--- EXERCISE ---
Copy every line of the records below where the word "Image" occurs.

[Pixel coordinate grounding data]
Start of Block
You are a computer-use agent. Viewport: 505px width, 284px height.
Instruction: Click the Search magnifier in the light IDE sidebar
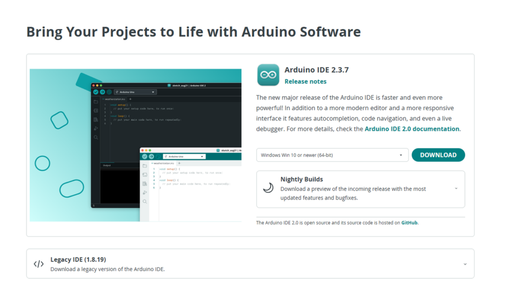click(144, 201)
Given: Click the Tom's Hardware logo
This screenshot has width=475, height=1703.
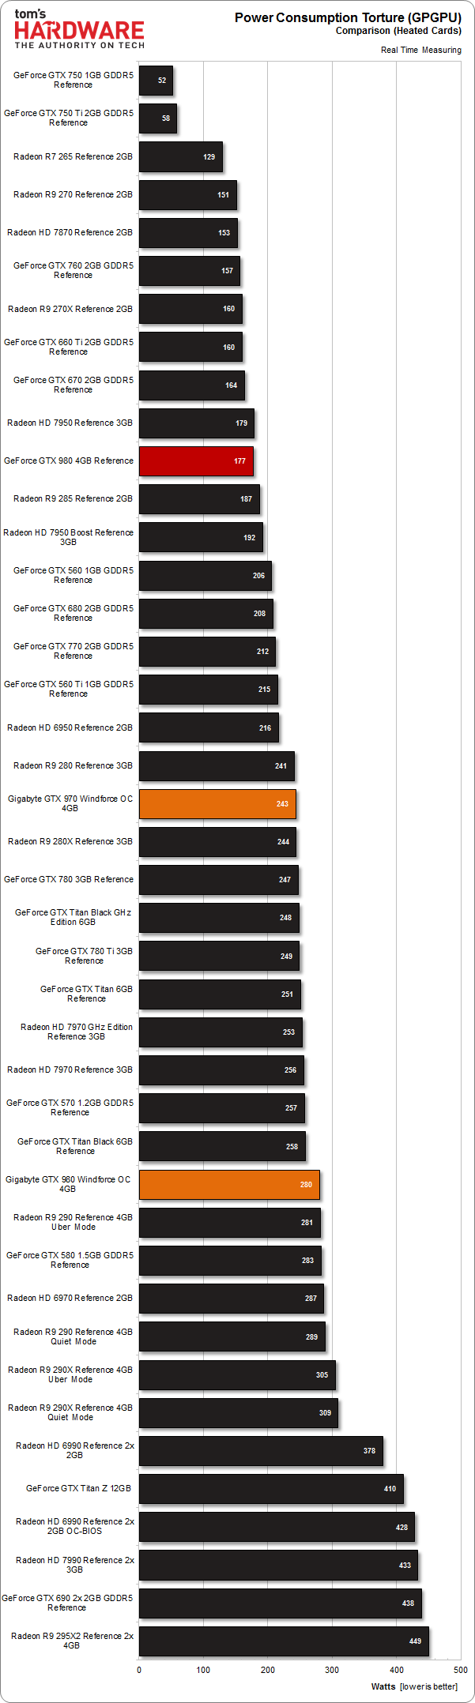Looking at the screenshot, I should point(79,30).
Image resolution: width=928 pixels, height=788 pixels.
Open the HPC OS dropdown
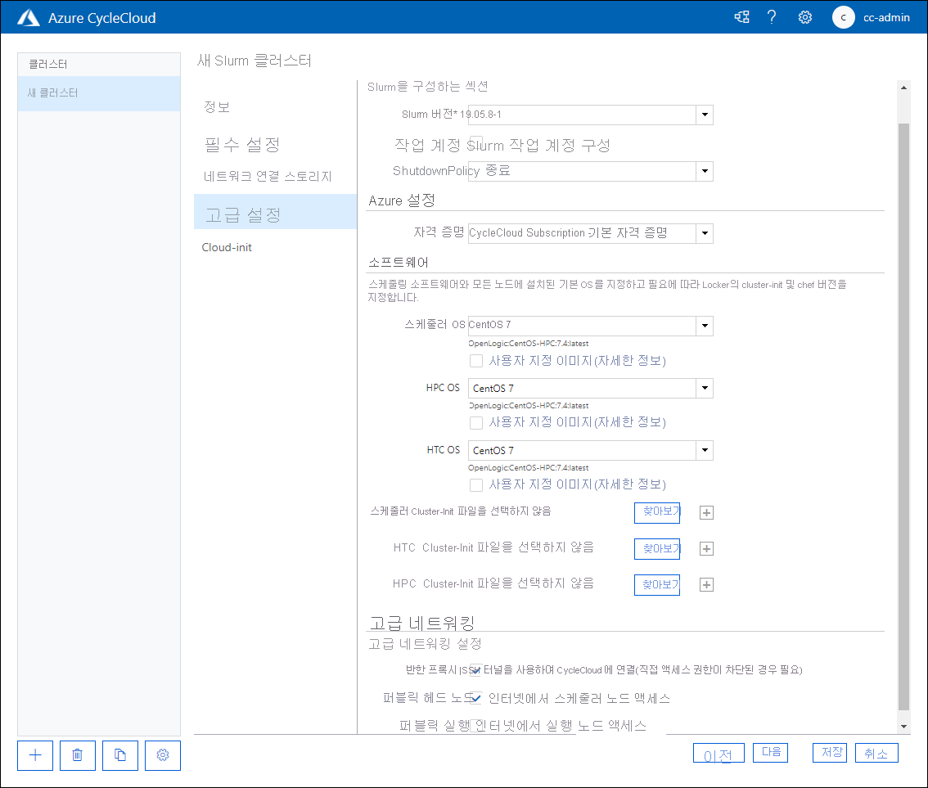(x=704, y=388)
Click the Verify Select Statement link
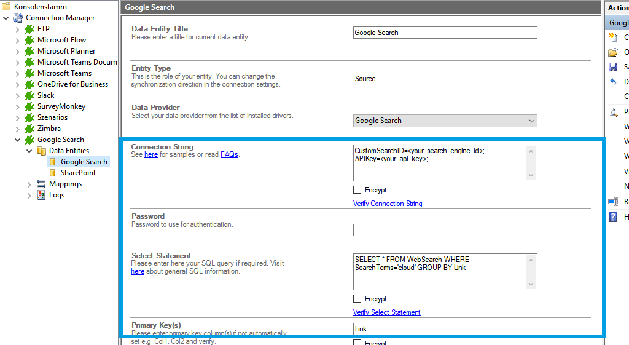The height and width of the screenshot is (345, 629). [x=387, y=312]
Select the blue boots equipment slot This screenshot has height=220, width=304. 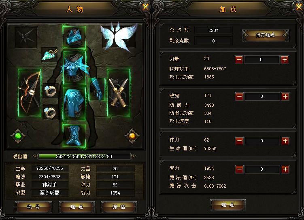(x=74, y=135)
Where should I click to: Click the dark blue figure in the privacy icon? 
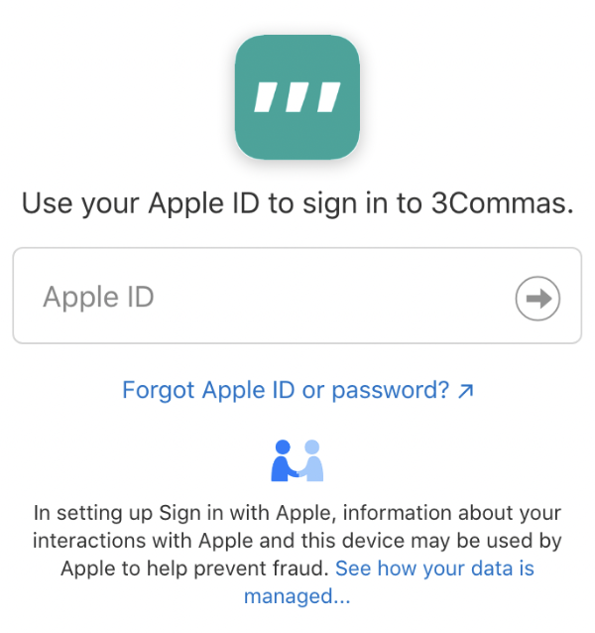coord(284,460)
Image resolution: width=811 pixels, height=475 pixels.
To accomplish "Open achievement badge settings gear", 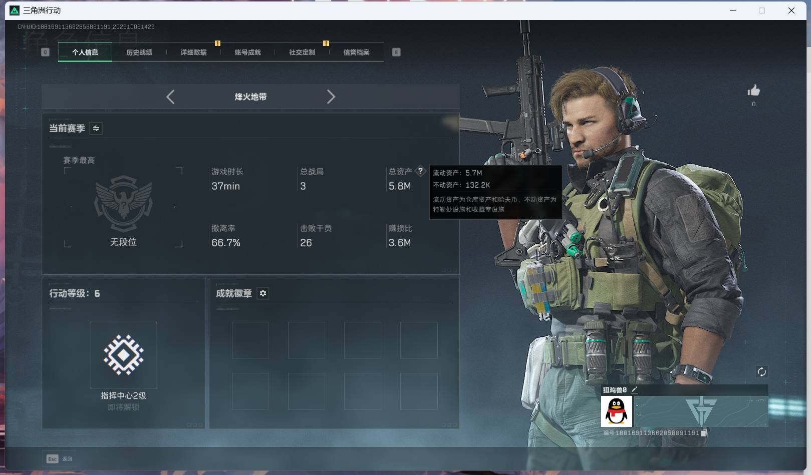I will click(x=263, y=293).
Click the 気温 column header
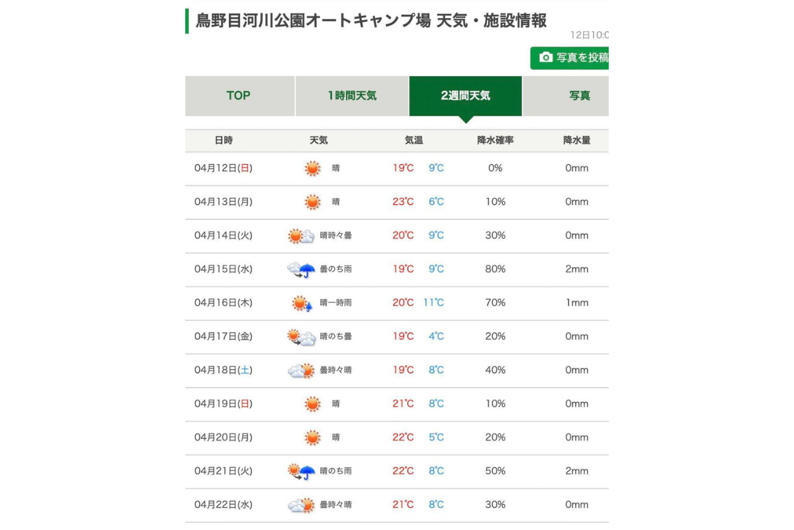 [x=414, y=140]
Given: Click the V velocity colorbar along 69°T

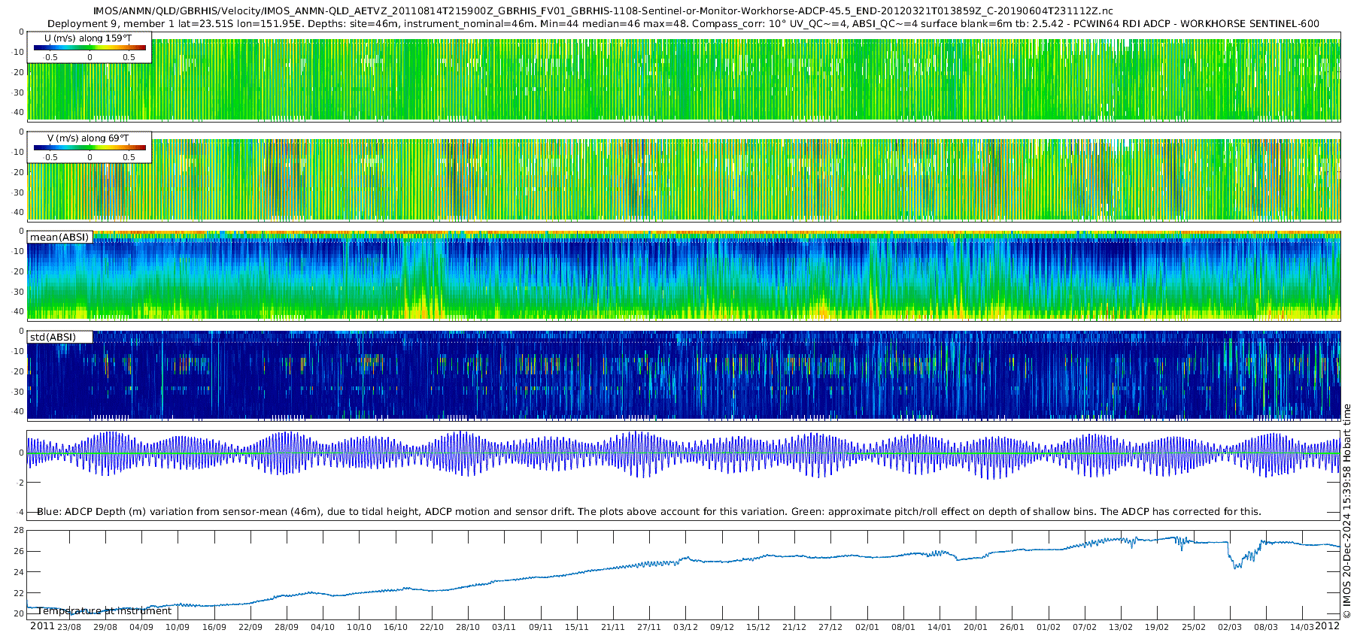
End of Block
--- ANSWER BOX ---
Image resolution: width=928 pixels, height=788 pixels.
Image resolution: width=811 pixels, height=475 pixels.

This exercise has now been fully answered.